### SET TASK A
In the blog post about watching a movie during the first weeks with a new baby, list every action the writer performed for the little guy while the writer's mom kept company.
### SET TASK B
Write the next part of the blog post about watching a movie during the first weeks with a new baby, starting right after its final sentence.

Author Archives: melanie

A friend at the end of the world

My mom came over the other night and kept me company while I nursed, burped, changed, fed, soothed, patted the little guy. She brought a movie from the library called Seeking a Friend For the End of the World that looked plain but for a few big stars. We popped it in and took a watch, and it was anice little movie. Nothing crazy dazzling or Oscar-worthy, but it was moving and quirky and charming and best of all, made me reflect on things amidst the hazy, sleepy sweet days of early babyhood.

The premise is that the world is ending in 3 weeks when as astroid will hit the Earth. There’s no stopping it. Steve Carrell’s character’s wife has left him and he decides to seek out a girl he loved in high school. His neighbour, played by Keira Knightly, goes along to help him and they find adventure along the way, as well as some happiness before their time is up.

### SUPPLIED INFORMATION
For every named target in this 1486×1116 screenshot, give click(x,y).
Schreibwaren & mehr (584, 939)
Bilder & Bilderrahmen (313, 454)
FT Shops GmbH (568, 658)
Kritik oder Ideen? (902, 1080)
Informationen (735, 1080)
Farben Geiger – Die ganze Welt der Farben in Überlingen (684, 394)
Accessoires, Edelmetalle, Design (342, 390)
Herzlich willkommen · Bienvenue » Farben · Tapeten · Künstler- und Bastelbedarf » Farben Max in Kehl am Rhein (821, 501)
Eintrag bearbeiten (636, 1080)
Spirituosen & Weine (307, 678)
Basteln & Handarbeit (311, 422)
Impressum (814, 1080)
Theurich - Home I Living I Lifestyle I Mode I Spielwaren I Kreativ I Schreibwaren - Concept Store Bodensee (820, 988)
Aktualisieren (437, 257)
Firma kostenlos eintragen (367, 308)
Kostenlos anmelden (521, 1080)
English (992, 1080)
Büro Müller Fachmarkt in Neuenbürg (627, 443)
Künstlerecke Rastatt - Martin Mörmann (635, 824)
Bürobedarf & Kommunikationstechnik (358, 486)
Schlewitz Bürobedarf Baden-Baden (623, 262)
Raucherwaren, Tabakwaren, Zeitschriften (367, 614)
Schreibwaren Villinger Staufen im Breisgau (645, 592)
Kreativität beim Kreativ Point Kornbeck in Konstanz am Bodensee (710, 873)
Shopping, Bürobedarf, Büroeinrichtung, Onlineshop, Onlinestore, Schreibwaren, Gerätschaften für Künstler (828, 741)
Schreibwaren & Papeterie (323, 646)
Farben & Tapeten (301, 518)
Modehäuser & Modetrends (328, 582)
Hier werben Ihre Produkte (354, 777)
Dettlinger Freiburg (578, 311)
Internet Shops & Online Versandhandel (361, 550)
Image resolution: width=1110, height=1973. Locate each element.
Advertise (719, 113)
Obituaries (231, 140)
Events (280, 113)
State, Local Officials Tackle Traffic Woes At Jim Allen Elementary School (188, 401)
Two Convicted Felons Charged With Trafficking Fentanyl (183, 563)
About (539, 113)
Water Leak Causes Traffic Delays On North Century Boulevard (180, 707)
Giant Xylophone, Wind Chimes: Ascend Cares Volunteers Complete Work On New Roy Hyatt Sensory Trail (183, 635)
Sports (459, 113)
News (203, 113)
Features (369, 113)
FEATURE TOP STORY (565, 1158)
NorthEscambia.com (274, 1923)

### TASK RESULT A
nursed, burped, changed, fed, soothed, patted

### TASK RESULT B
seeking a friend for the end of the world

You always hear people say things like “make each moment count” and “live each day as if it were your last” and I can’t really do that. It’s not in my nature – I like to plan ahead too much – and this movie kind of shows that maybe it’s not so realistic to truly act as if it could be your last moment. If the world really were ending I think it’s fair to assume some folks would loot and steal and not think twice. Things would kind of fall apart as people stopping doing their jobs, food would be scarce, and so on.

I guess the takeaway is that even if it’s not your last moment, you can still try to make it an enjoyable moment. Do things you love. Take that vacation you’ve always wanted instead of socking money away for a rainy day.

Stay up to watch the sunrise. Don’t freak out about dirt dishes piling up on the counter. Be with the people you love, make memorable moments raising a happy family, and treasure them.

So I’m trying to carve out a bit of time for myself to write and think. I’m enjoying each little baby cuddle even if it comes after a 3am wakeup. I’m trying to get outside in the fresh air and feel the sunshine on my face.

A More Meaningful Mother’s Day

It’s my first Mother’s day as a mother today. It’s surreal almost – I have a six week old son and I am a mom! I’ve been reflecting on this today and thinking about how it’s changed my life.

I’m still the same me, really. I still like to cook, to write, and even though I’m taking some time off to enjoy these first few months full time, I’m also looking ahead to going back to work on the web. So I’d say I’m the same person, but my life has expanded to include this little fellow. We’re learning all about each other – I’m teaching him about the world and he’s teaching me how to be a mom.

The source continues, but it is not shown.